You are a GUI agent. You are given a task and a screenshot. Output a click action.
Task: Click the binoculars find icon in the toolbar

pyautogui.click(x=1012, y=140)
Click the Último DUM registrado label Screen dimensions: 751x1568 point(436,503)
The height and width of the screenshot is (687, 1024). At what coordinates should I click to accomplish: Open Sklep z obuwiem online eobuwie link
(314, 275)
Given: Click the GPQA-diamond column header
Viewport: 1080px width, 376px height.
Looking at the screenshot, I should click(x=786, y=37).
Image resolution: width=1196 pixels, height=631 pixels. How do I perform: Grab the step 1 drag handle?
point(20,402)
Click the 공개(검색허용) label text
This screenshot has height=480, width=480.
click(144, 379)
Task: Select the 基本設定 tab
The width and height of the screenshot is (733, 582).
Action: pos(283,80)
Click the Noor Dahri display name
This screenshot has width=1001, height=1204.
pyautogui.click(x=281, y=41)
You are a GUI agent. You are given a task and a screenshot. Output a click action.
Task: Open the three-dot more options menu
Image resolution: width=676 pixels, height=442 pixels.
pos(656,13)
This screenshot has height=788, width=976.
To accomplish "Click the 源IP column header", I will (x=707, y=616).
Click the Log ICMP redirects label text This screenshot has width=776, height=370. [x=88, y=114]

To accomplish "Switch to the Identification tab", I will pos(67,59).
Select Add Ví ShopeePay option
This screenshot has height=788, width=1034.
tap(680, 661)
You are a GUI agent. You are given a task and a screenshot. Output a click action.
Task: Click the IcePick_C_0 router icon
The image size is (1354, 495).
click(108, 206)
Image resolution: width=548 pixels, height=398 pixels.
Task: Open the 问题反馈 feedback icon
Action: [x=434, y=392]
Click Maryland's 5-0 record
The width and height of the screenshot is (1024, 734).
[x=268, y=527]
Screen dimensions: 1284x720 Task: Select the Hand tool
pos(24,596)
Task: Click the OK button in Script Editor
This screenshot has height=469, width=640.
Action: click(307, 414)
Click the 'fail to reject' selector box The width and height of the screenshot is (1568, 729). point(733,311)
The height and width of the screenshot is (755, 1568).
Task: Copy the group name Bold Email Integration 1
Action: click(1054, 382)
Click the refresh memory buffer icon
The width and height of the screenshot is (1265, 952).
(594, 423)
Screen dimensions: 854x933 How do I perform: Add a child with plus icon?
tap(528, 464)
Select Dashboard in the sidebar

----------------------------------------

» **INSTRUCTIONS FOR THE TASK**
With the line containing "This screenshot has height=469, width=640." as the start, transcribe each line through the end of the listing above, exactly and only.

» **EXERCISE SOLUTION**
This screenshot has height=469, width=640.
Action: click(307, 414)
Click the 'fail to reject' selector box The width and height of the screenshot is (1568, 729). point(733,311)
The height and width of the screenshot is (755, 1568).
Task: Copy the group name Bold Email Integration 1
Action: click(1054, 382)
Click the refresh memory buffer icon
The width and height of the screenshot is (1265, 952).
(594, 423)
Screen dimensions: 854x933 How do I perform: Add a child with plus icon?
tap(528, 464)
Select Dashboard in the sidebar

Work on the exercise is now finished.